Implementation Will Be Daunting
To implement methane-eating bacteria on a mass scale, thousands of high functioning reactors will be needed, The Guardian says. “This may be daunting but if our survival depends on lowering atmospheric methane now the cost may be a lower priority in allocating resources. Lack of political will and understanding in the private and public sectors about the urgency of the need to reduce methane now will make global heating even worse in coming years,” said Mary Ann Bruns, professor of soil microbiology at Pennsylvania State University.
There’s another problem as well. Lidstrom warns that any emissions reduction strategies that enhance bacterial activity in natural communities may also result in an increase in nitrous oxide emissions, which have ten times the global heating potential of methane. Critically, this methanotrophic bacteria-based technology does not produce any nitrous oxide emissions.
The Introduction To The Study
The researchers preface the report about their study with this introduction:
“Atmospheric methane abundance has risen to a historically high value at 1.92 ppm in 2023 and continues to increase rapidly. A key natural sink for methane is attributed to aerobic methanotrophs that can actively oxidize methane and assimilate the carbon into biomass, and thus, they are candidates for methane removal technology.
“We demonstrate here that an extant gammaproteobacterial methanotroph, Methylotuvimicrobium buryatense 5GB1C, can grow at low methane concentrations in the range from 200 ppm to 1,000 ppm and exhibits greater methane consumption rates at both low and high methane compared to other methanotroph strains. These features make this strain a promising candidate for methane removal technology at emission sites with enriched methane in air.”

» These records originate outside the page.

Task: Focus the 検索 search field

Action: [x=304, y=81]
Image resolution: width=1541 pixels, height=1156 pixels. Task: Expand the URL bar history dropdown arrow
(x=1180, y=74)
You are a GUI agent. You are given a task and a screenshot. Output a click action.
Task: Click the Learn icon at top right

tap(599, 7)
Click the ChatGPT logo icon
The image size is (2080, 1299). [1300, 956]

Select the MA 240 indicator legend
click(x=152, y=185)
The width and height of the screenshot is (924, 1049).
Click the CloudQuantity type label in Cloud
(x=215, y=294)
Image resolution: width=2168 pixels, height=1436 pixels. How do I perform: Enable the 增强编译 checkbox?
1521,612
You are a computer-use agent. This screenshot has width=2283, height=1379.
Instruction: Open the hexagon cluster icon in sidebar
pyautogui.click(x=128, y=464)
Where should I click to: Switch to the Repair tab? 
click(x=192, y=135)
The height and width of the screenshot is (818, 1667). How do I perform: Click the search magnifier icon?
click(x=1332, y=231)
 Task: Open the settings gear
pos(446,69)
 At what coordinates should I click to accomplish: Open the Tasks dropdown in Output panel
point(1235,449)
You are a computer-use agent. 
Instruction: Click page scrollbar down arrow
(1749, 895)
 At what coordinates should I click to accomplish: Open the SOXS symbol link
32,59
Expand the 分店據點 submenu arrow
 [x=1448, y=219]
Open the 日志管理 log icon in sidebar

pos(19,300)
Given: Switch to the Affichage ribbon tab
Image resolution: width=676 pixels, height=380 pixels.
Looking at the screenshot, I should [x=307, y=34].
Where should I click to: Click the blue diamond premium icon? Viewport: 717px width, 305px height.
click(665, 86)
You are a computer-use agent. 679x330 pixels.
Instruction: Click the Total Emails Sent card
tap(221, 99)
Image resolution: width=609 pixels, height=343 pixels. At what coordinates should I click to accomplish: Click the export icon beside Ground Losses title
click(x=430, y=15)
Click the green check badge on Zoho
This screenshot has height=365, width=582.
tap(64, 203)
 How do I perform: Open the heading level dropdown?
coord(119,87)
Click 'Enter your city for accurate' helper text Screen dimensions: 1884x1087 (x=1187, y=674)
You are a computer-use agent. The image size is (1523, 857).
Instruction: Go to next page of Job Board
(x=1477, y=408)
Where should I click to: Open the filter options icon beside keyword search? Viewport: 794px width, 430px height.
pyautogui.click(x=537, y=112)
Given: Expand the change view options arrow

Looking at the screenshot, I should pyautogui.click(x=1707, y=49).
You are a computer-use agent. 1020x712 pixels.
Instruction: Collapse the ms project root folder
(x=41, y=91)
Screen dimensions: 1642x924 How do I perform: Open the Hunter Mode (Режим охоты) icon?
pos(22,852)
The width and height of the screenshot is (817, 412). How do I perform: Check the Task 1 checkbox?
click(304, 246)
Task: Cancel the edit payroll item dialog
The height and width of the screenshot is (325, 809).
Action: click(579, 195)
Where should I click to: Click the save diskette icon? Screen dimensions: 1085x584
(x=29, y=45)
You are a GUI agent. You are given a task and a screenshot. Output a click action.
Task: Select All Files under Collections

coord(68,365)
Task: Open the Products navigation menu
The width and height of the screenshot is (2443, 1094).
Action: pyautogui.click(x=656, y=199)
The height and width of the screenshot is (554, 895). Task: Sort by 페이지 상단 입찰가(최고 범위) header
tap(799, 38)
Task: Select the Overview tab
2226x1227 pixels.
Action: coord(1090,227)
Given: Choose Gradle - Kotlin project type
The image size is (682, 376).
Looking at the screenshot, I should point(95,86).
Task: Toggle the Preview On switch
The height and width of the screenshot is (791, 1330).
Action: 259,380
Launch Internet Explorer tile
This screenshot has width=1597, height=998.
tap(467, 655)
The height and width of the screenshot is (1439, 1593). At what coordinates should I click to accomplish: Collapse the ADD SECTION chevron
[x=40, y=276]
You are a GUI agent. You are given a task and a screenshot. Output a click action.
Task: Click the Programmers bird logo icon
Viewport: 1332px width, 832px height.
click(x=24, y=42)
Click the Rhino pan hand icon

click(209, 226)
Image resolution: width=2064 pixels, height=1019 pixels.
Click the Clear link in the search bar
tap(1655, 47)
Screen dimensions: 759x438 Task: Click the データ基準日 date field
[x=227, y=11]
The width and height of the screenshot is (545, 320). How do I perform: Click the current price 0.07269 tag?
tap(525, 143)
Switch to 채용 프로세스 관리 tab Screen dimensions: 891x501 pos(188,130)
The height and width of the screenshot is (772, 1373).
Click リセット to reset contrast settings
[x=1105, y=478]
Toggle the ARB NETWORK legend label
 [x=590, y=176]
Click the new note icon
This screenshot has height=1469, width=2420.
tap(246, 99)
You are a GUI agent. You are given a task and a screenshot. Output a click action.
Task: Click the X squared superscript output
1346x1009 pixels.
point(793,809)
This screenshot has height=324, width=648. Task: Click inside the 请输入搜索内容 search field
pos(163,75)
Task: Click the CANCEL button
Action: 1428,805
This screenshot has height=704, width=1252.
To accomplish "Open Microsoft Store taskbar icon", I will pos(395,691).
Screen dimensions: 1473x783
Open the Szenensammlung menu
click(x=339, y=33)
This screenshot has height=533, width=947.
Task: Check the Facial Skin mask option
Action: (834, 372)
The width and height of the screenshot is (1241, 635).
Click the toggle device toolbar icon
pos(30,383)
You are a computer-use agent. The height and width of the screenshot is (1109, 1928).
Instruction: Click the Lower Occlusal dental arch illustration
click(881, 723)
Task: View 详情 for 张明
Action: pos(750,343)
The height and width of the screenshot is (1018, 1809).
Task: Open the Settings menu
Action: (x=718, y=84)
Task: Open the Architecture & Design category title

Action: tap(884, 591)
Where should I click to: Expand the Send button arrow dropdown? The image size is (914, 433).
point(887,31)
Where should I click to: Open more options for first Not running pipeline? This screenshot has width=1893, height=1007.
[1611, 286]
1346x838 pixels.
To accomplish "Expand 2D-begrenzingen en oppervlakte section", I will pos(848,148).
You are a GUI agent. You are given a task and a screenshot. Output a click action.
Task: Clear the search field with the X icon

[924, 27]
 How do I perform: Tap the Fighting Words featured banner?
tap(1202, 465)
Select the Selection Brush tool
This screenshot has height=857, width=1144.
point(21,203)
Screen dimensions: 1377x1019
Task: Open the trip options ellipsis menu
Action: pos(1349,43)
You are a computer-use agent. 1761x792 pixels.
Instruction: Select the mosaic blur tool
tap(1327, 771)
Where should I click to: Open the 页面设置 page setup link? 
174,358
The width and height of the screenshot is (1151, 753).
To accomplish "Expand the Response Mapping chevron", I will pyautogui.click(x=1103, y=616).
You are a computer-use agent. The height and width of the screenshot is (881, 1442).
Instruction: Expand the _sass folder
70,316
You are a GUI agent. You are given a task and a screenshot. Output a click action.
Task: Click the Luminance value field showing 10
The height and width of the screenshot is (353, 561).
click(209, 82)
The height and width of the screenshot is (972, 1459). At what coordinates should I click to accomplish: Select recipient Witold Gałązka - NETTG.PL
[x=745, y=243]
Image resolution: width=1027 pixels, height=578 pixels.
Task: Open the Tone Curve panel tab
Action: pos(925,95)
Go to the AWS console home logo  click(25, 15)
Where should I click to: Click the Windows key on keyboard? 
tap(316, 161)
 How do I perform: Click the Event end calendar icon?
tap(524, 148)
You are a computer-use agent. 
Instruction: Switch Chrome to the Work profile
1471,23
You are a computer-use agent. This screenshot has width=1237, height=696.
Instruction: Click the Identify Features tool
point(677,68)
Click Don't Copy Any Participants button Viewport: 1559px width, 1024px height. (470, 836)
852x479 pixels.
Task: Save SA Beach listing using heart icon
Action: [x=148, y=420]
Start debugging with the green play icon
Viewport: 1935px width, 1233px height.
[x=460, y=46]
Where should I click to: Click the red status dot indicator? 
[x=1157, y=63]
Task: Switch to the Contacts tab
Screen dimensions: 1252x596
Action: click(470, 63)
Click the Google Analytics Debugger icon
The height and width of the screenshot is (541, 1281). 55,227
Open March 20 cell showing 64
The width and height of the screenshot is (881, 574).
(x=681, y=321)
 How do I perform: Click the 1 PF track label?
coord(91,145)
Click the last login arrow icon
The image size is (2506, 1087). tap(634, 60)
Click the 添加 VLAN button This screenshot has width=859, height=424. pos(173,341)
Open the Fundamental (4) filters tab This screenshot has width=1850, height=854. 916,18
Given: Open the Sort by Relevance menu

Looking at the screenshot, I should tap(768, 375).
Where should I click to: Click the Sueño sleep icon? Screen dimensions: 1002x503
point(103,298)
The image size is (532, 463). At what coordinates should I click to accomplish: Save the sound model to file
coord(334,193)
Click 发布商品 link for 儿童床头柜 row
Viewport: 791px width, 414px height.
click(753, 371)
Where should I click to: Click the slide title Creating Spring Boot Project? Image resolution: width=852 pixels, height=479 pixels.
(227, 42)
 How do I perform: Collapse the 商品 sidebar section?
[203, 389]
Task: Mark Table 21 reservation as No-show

If you are a climate scientist, the prospect of lowering the Earth’s average temperature by about a quarter of a degree is exciting news. What is missing here are details such as how much this will cost and who will pay for it. As of this moment, there is very little information about what a bacteria facility might look like, how much it will cost to build, or what the neighbors might think of a couple trillion bacteria enjoying a methane smorgasbord next door.
Mary Ann Bruns warns about a lack of political will. Is there any reason to believe any of it will be found soon? The people of Hawai’i are busy pointing fingers as they seek to find someone to blame for the horrifically destructive fires that raced through Lahaina recently. It’s Hawaiian Electric’s fault, some say. I heard at lunch yesterday that a FEMA executive is to blame. (My neighbor gets his information from Faux News.)
But we who assemble here at CleanTechnica every day know the truth. The world is going to hell in a handbasket because humans are addicted to fossil fuels and don’t know how to stop gorging themselves on cheap energy made possible by burning coal, oil, and methane. Our entire society is built on the combustion of natural resources and we don’t have any idea how to stop.
Perhaps methane-eating bacteria will help. Perhaps a giant space parasol to block some of the sun’s energy will help. Perhaps beaming electricity down to Earth from satellites will help. But what will really help is substituting renewable energy for electrons from thermal generators powered by fossil fuels and ditching the infernal combustion engines that waste three-quarters of all the fuel we work so hard to provide them.
The choice is ours to make. But if past performance is any predictor of the future, we are in deep, dark, desperate trouble, even if we succeed in enlisting an army of bacteria to help our cause.